А мы двинулись в сторону нашего дома – я, мама, старик и его внук. Я вдыхала соленый воздух, который ветер приносил с моря. Сердце мое переполняла благодарность к чужим людям, которые неожиданно стали нашими покровителями и защитниками. Когда мы оказались на нашей улице, мама спросила у старика, как зовут его внука.
– Юнус, – с гордостью ответил дед. – Если на то будет воля Аллаха, в следующем месяце он пройдет через обряд обрезания.
– Если Бог подарит мне еще одного сына, я назову его Юнус, – пообещала мама. – Может, он будет так же добр к незнакомым людям, как вы были добры ко мне.
В подвальной квартире, под окном, за которым стояла непроглядная тьма, нас ждал отец, куря сигарету за сигаретой. Едва услышав, как в замке повернулся ключ, он вскочил на ноги:
– Где вас носило допоздна?
– Нам пришлось идти пешком, – объяснила мама и, повернувшись ко мне, хмуро приказала: – Эсма, сними пальто и иди в свою комнату.
Она вытолкнула меня в коридор и закрыла дверь, хлопнув так сильно, что дверь тут же приоткрылась. Вместо того чтобы идти к себе, я приникла к щелке.
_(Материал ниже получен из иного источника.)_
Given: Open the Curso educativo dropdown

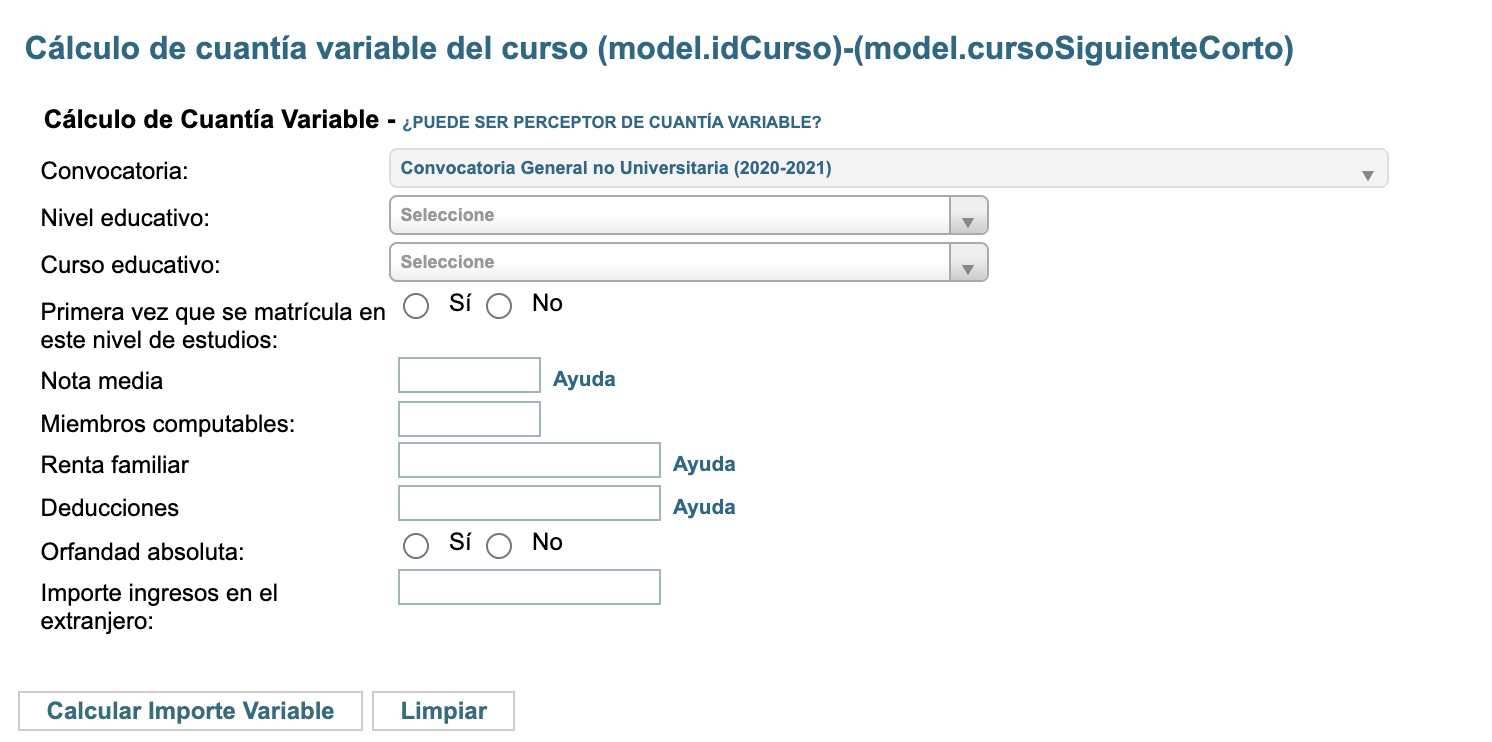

– У меня не было денег на долмаш, – донесся до меня мамин голос.
– Как это – не было денег? Хозяева должны были тебе заплатить!
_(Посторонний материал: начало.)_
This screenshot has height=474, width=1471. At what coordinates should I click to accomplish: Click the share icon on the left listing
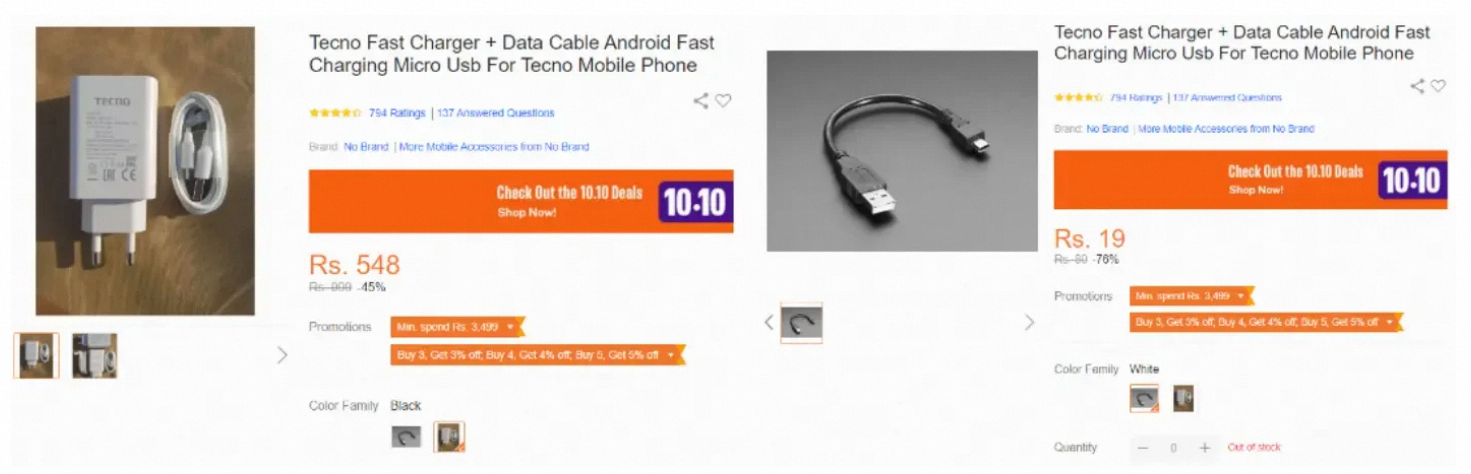701,100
– Ничего они мне не заплатили. Больше я к ним ходить не буду.
– Это еще почему? – Отец слегка возвысил голос, но на крик не срывался. – Ты прекрасно знаешь, что я должен расплатиться с долгами.
– Зачем мне у них работать, если они не платят?..
Примерно минуту до меня не долетало ни звука. Потом отец вдохнул так громко, словно вынырнул на поверхность из пучины темных вод.
– Ты приходишь домой посреди ночи и плетешь какую-то ерунду! Зря ты считаешь меня идиотом! Где деньги, потаскуха?
На диване валялся скребок для чесания спины. Ярко-желтая увесистая штуковина, сделанная из бараньего рога. В мгновение ока отец схватил его и запустил в маму, которая была так потрясена, что не успела увернуться. Скребок угодил ей в шею и поцарапал кожу так сильно, что кровь хлынула ручьем.